Tapi sebagai pasien yang baik, aku pun pergi ke UGD untuk membayar biaya dokter. Sesampainya di sana, ya namanya juga UGD. Penuh dan petugas sibuk menangani para pasien. Aku antri di belakang sepasang muda mudi dewasa yang sedang menunggu kamar. Yang sakit adalah yang pria, sedang yang wanita bantu memeganggi cairan infus dengan mengulurkan tangannya ke atas supaya cairan infus tetap lebih tinggi daripada si pria. Yang pria komplain ke petugas administrasi meminta kejelasan ketersediaan kamar untuk dirinya. Setelah diminta sabar dan sedang ditanyakan terkait ketersediaan kamar, pria tersebut pun akhirnya menunggu sejenak di depan petugas tersebut. Aku yang juga mengantri untuk sekedar bayar, juga mulai tak sabar dan bilang ke petugas yang lain bahwa aku mau membayar. Kembali, aku pun diminta petugas untuk bersabar.

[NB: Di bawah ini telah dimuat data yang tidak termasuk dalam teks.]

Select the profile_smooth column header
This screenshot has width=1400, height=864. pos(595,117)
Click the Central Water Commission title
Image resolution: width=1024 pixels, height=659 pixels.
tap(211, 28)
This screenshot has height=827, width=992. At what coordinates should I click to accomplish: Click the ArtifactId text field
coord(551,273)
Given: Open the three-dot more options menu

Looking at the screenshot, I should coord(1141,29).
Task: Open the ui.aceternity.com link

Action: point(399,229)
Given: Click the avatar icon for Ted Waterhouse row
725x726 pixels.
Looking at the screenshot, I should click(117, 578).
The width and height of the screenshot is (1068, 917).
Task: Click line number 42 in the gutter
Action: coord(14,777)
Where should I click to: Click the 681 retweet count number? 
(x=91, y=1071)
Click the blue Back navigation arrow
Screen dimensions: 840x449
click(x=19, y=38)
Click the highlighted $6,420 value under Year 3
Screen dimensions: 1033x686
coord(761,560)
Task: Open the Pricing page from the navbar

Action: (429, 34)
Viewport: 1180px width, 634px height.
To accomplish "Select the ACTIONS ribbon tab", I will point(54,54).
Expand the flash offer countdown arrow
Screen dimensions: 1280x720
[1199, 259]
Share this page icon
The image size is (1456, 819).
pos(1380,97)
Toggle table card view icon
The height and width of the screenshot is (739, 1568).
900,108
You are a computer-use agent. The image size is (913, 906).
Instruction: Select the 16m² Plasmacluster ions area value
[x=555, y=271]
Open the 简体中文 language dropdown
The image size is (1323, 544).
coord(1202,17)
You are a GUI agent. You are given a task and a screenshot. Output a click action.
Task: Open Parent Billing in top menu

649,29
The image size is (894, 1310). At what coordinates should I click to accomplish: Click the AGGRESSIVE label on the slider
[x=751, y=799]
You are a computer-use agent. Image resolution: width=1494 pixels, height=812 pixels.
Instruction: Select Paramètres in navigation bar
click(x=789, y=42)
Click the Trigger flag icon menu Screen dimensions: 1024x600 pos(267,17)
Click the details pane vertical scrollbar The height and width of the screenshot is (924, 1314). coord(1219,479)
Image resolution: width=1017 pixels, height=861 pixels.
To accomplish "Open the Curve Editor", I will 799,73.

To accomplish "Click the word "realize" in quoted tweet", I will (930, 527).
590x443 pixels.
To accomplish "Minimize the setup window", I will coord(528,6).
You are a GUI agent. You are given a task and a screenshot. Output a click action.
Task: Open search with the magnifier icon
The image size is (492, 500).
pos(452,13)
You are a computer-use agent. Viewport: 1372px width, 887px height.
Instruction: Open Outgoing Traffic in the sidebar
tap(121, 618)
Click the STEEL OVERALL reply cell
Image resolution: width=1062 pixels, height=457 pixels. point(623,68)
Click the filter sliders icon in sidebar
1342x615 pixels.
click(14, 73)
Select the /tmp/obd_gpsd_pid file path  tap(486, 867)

Beberapa menit kemudia, si pria tersebut mulai habis kesabaran dan mulai marah-marah ke petugas wanita yang sedari tadi dia cecar. Dia sudah menunggu dari jam 7 malam dan kamar untuk dirinya tak kunjung jelas. Wajar sih marah. Dia seperti ditelantarkan dengan selang infus yang sudah terpasang. Dalam hati aku berkata,"Gila juga ini RS. Masa ga ada sistem yang ngasih liat petugas tentang ketersediaan kamar. Kaya sistem kamar di hotel gitu. Kan si petugas jadi ga perlu telpon-telpon untuk menanyakan ada kamar atau tidak. Aneh juga. Kasian kan itu pasien uda terlantar 3 jam tanpa kejelasan kamar."
Lalu tak lama akhirnya petugas lain yang kutanya sebelumnya kembali setelah mengantarkan pasien ke kamar dan melayaniku. Aku pun akhirnya membayar dan resep yang dokter sudah buatkan tidak aku tebus karena pasti akan LAMA lagi nunggu obatnya. Padahal sudah jam setengah 11 malam saat itu. Ga mungkin kan aku nunggu sampai tengah malam hanya demi obat penghilang sakit. Dokter pun bilang kalau sakitku ini tidak berbahaya. Jadi yasudahlah akhirnya aku pun pulang dengan membawa surat rekomendasi tes darah dan MRI, serta struk konsultasi dokter tulang nan mahal itu.
Begitulah pengalamanku berobat ke dokter tulang untuk pertama kalinya. Harga yang harus dibayar untuk mendapatkan kepastian itu memang mahal yak. Hmmm.